A summary comparison of communication cost is given in the following table:
Method | # Communication Steps | Per-step Data Size | Scaling with Sequence Length |
---|---|---|---|
LASP-1 (Ring) | 2(W–1) | O(B·H·d²) | Independent |
LASP-2 (AllGather) | 2 | O(B·H·d²) | Independent |
This pattern enables practical scaling to sequence lengths in the multi-million token range and efficient use of large GPU clusters.
4. Extension to Hybrid Attention Models (LASP-2H)
Standard softmax attention, though effective for recall and long-context reasoning, incurs quadratic time and memory cost, limiting its ability to benefit from sequence parallelism in large-scale training. LASP-2H extends the collective-communication paradigm of LASP-2 to standard attention layers by restructuring the communication workflow:
- For hybrid models containing both linear and standard attention layers, LASP-2H applies AllGather-based communication not just to linear attention modules but also to softmax attention, replacing ring-based context parallelism.
- This unified approach enables efficient sequence parallelism for architectures that interleave linear and softmax layers—a common pattern in contemporary transformer designs optimized for both efficiency and recall.
- The net effect is a single, hardware-friendly parallelism protocol that supports heterogeneous stacking of attention mechanisms.
This extension makes LASP-2 a scalable default SP for future ultra-long-context transformers with hybrid attention blocks.

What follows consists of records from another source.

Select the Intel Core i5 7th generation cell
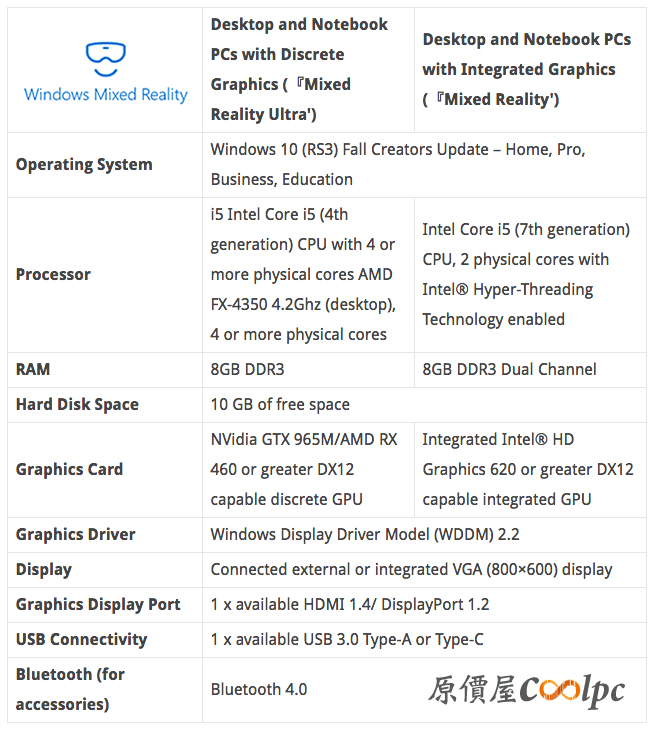The image size is (653, 729). [530, 275]
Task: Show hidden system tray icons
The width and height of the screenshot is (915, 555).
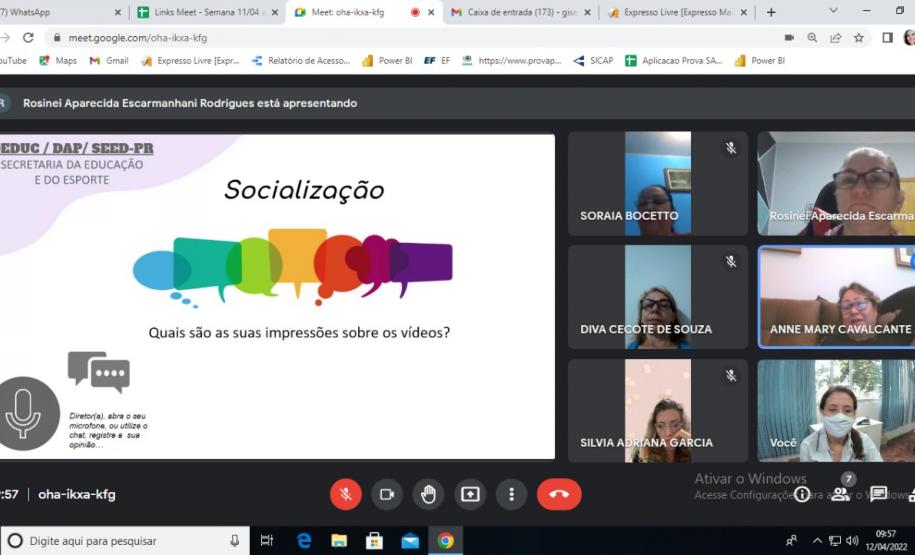Action: coord(818,541)
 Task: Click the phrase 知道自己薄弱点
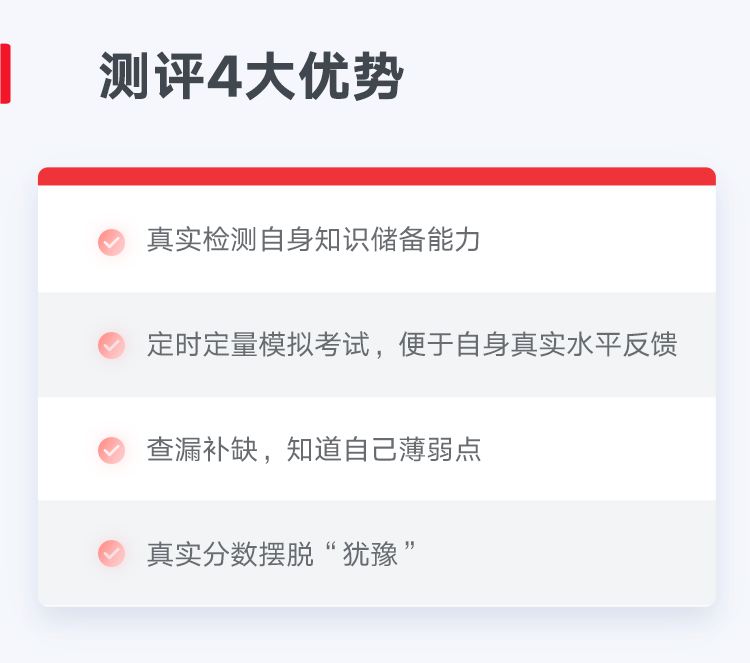(384, 450)
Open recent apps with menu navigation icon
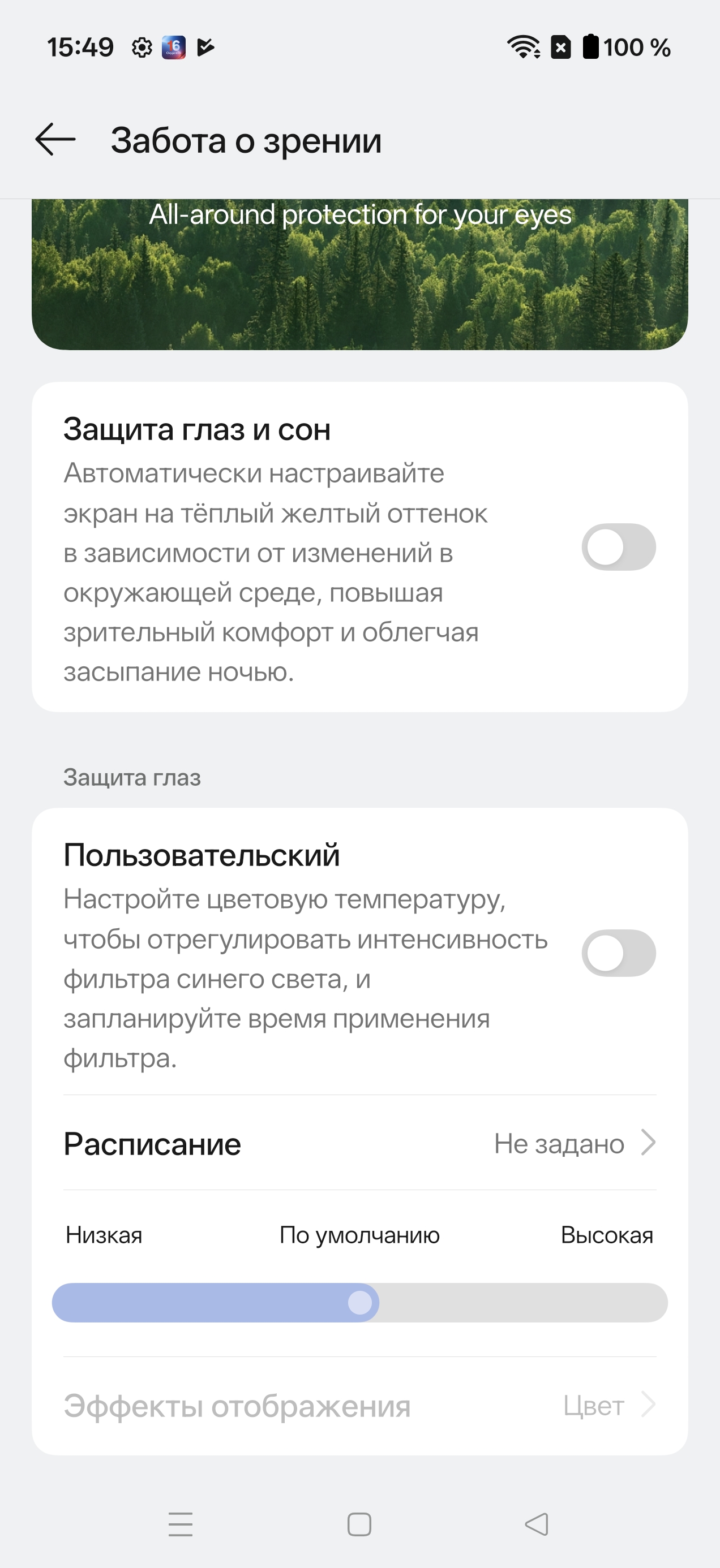720x1568 pixels. (181, 1524)
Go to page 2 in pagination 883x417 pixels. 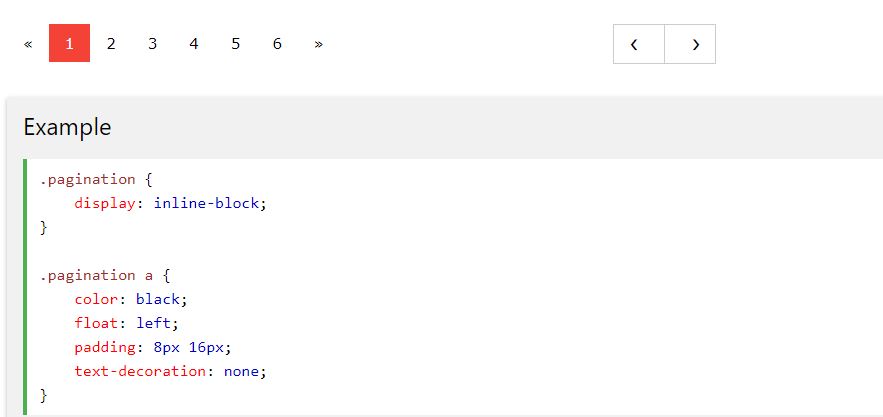coord(111,43)
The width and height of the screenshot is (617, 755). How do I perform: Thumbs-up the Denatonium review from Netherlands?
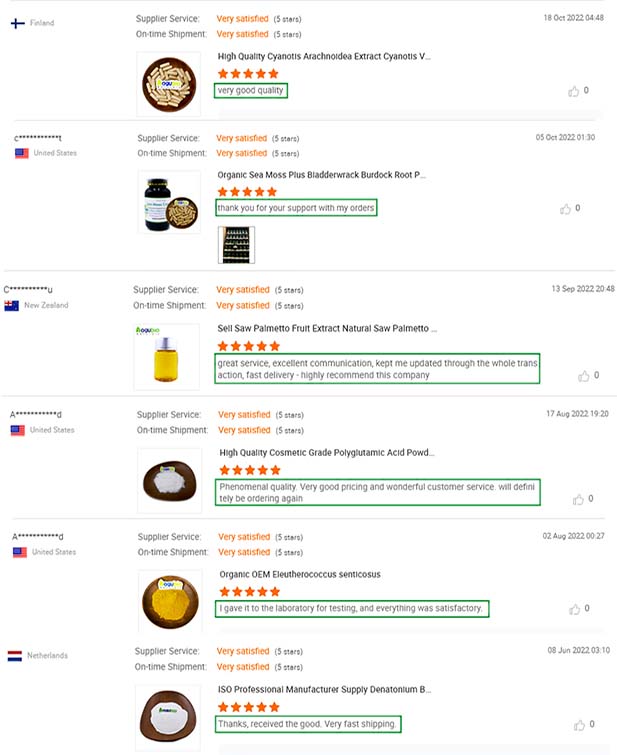pos(579,725)
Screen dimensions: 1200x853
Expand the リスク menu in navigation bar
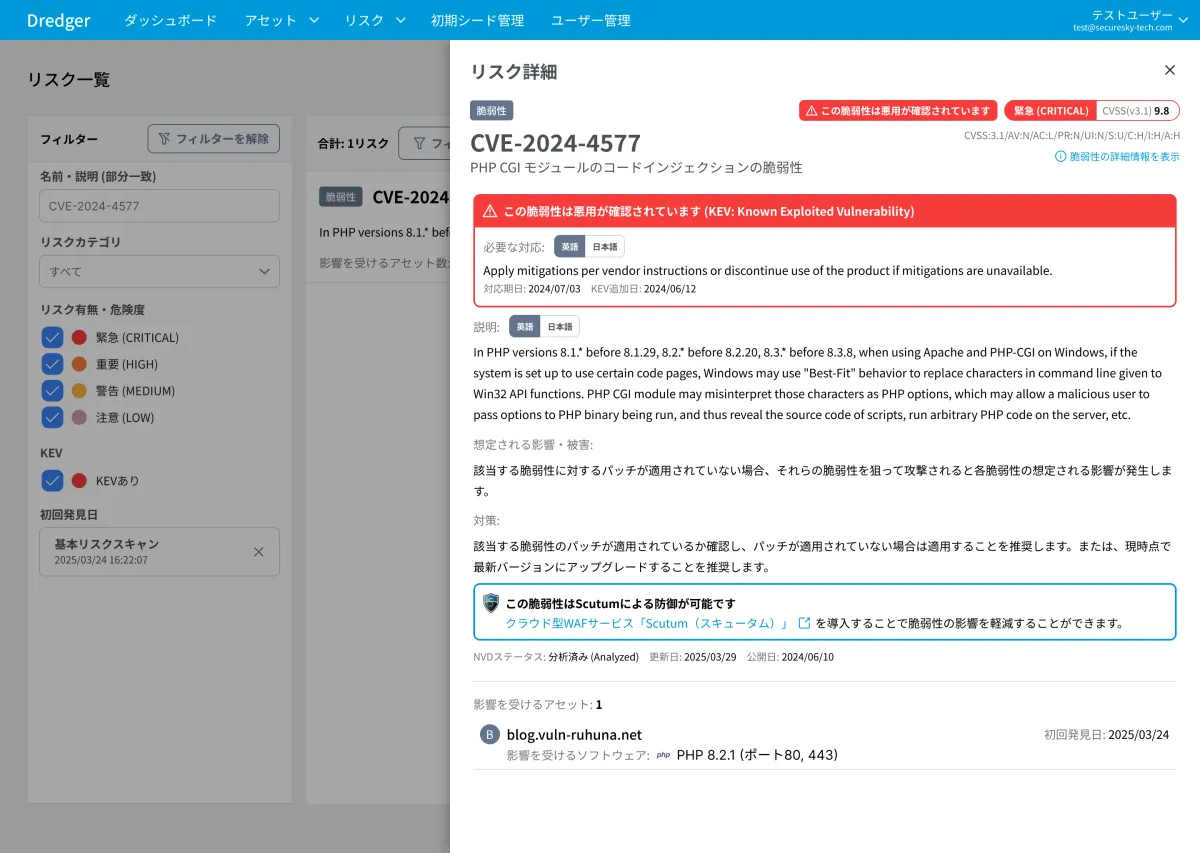click(x=375, y=20)
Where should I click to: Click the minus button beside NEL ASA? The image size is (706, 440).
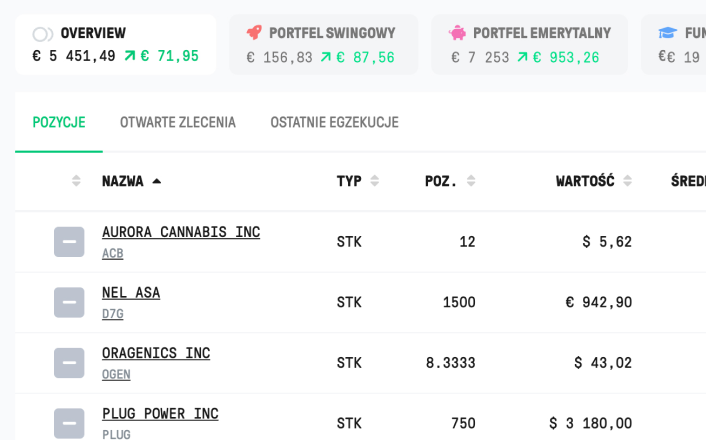coord(69,302)
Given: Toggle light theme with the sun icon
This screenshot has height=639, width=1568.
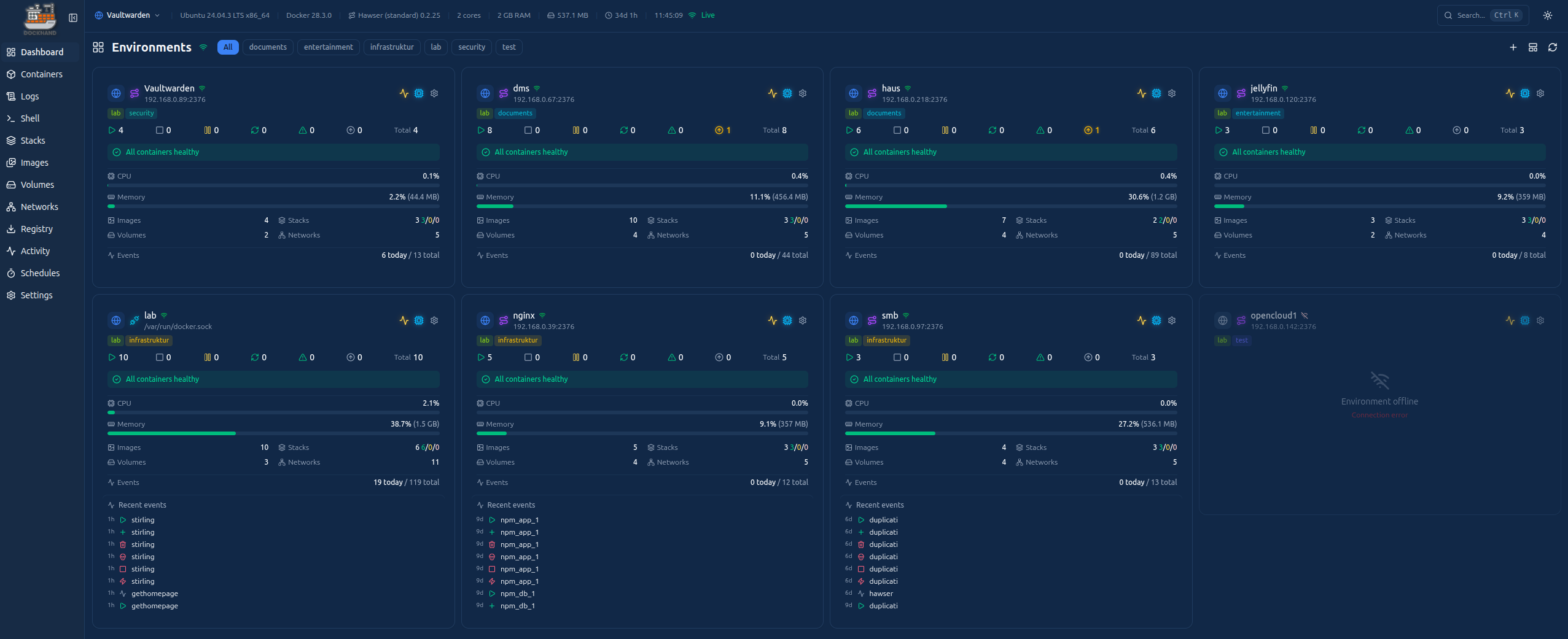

5. Applicability and Software Availability
LASP-2 and LASP-2H are relevant in distributed training and inference scenarios that involve very-long input sequences, such as:
- LLMs with million-token contexts,
- Genomic sequence modeling,
- Multi-modal data with high temporal granularity.
The codebase implementing LASP-2 and its hybrid version (LASP-2H) is publicly available as part of the Linear-MoE repository: https://github.com/OpenSparseLLMs/Linear-MoE.
6. Significance and Limitations
LASP-2 addresses a principal bottleneck in SP for linear attention by converting communication from serialized point-to-point steps to a single AllGather, with data volume invariant to sequence length. This is especially impactful for scaling up distributed training with ultra-long contexts, where hardware and bandwidth efficiency become critical.
By providing a communication-computation pattern capable of handling mixed attention architectures, LASP-2(H) is positioned as a fundamental building block for next-generation large-scale transformers.
A plausible implication is that this paradigm—minimizing collective communication rounds and decoupling data volume from sequence length—could influence a broader class of data-parallel and sequence-parallel training methods in long-context neural modeling.